Extraprofitti, tasse, realtà: le allergie di Antonio Tajani

ANSA
Secondo le stime di Transport & Environment (T&E), otto grandi compagnie petrolifere hanno generato in Europa, nel primo semestre del 2026, 7,5 miliardi di euro di extraprofitti. Il calcolo nasce dal confronto tra gli utili rettificati registrati da Shell, BP, TotalEnergies, Eni, Orlen, Repsol, Omv e Moeve nei trimestri segnati dal conflitto tra Stati Uniti e Iran (avviato il 28 febbraio con l'operazione Epic Fury) e quelli ottenuti dalle stesse aziende nello stesso periodo del 2025. La cifra attribuibile all'Ue-27, pari a 7,495 miliardi, rappresenta il 42% del totale mondiale, stimato in circa 17,9 miliardi di euro: 1,6 miliardi nel primo trimestre e 5,9 nel secondo.
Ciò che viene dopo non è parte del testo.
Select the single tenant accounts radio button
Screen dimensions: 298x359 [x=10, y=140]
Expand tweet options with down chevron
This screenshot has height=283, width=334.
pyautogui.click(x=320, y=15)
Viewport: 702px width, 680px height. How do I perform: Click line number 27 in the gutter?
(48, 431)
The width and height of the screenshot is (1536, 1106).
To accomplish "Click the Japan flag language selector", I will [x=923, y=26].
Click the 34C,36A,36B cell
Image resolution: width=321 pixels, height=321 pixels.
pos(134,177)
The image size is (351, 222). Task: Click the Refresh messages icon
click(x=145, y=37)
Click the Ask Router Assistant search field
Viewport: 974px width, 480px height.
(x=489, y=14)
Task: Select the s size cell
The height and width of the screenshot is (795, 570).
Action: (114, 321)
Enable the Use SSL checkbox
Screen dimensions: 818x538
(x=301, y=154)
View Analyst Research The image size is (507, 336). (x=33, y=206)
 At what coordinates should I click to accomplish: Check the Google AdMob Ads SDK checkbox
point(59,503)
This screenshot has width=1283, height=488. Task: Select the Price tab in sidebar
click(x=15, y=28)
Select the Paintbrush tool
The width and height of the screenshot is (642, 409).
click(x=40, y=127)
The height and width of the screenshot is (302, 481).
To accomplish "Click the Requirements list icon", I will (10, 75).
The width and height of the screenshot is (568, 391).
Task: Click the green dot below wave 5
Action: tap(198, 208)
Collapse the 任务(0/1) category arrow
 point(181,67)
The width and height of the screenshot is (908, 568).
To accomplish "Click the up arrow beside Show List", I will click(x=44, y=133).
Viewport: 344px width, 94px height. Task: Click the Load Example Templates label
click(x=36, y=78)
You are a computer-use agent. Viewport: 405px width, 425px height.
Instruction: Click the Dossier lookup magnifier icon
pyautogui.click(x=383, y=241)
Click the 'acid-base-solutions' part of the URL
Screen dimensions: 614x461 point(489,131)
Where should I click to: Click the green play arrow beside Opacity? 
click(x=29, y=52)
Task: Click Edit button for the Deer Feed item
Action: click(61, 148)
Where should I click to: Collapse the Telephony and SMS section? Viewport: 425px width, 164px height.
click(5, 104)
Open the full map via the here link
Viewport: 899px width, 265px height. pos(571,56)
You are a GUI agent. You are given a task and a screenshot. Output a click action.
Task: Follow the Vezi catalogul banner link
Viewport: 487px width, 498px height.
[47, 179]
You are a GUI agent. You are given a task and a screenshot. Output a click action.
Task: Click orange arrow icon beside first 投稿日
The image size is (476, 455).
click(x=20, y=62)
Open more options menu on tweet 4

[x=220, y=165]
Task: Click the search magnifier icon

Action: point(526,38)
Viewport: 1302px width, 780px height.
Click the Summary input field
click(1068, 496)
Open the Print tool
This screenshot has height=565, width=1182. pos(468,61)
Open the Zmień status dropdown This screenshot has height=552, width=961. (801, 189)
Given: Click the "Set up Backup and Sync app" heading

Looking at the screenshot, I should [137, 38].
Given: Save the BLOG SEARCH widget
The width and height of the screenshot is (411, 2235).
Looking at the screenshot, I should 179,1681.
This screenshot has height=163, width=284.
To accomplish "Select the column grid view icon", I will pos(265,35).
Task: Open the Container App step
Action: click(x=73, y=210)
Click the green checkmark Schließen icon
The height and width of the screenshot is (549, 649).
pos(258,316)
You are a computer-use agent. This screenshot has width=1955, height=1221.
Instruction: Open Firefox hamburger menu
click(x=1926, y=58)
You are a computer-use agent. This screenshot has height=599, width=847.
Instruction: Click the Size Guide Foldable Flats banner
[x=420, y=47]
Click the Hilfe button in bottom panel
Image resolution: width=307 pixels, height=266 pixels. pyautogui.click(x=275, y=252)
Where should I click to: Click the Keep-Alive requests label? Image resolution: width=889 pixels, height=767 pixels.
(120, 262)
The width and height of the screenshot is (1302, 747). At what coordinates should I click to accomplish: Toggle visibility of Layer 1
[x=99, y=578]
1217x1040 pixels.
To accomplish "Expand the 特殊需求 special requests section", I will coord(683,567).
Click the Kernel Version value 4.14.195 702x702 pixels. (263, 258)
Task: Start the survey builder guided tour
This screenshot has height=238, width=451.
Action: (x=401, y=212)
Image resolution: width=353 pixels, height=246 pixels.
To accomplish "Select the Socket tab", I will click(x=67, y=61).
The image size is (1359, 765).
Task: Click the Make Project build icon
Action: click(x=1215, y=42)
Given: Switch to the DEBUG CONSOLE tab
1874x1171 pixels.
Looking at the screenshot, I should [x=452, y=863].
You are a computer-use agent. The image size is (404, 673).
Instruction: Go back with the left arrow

Tra le singole compagnie la polacca Orlen guida la classifica con 2,075 miliardi, mentre Eni, controllata da MEF e CDP, si ferma a 551 milioni. Di fronte a questi numeri, che ben inquadrano il contesto nel quale si collocano le aziende che operano in Italia, Antonio Tajani si è detto «contrarissimo a qualsiasi ipotesi di tassa sugli extraprofitti […] in un momento difficile da parte delle aziende del settore». Come è evidente, è in effetti un momento difficilissimo per le aziende del settore. A Tajani irritano le parole. La parola “tasse”: «Quando sento la parola tasse mi viene l'orticaria», ha detto il ministro degli Esteri. Ed "extraprofitto": «Non voglio sentire la parola extraprofitto perché mi sa molto di Unione Sovietica». Appena compare anche solo l'ombra di una misura che invoca uno Stato capace di redistribuire una parte dei guadagni, Tajani sente odore di comunismo. Se a qualcuno, di fronte alla pompa di benzina, dovessero rimanere dubbi su come valutare la vicenda, un criterio resta sempre disponibile: pensare a Tajani e alla sua idiosincrasia per la realtà.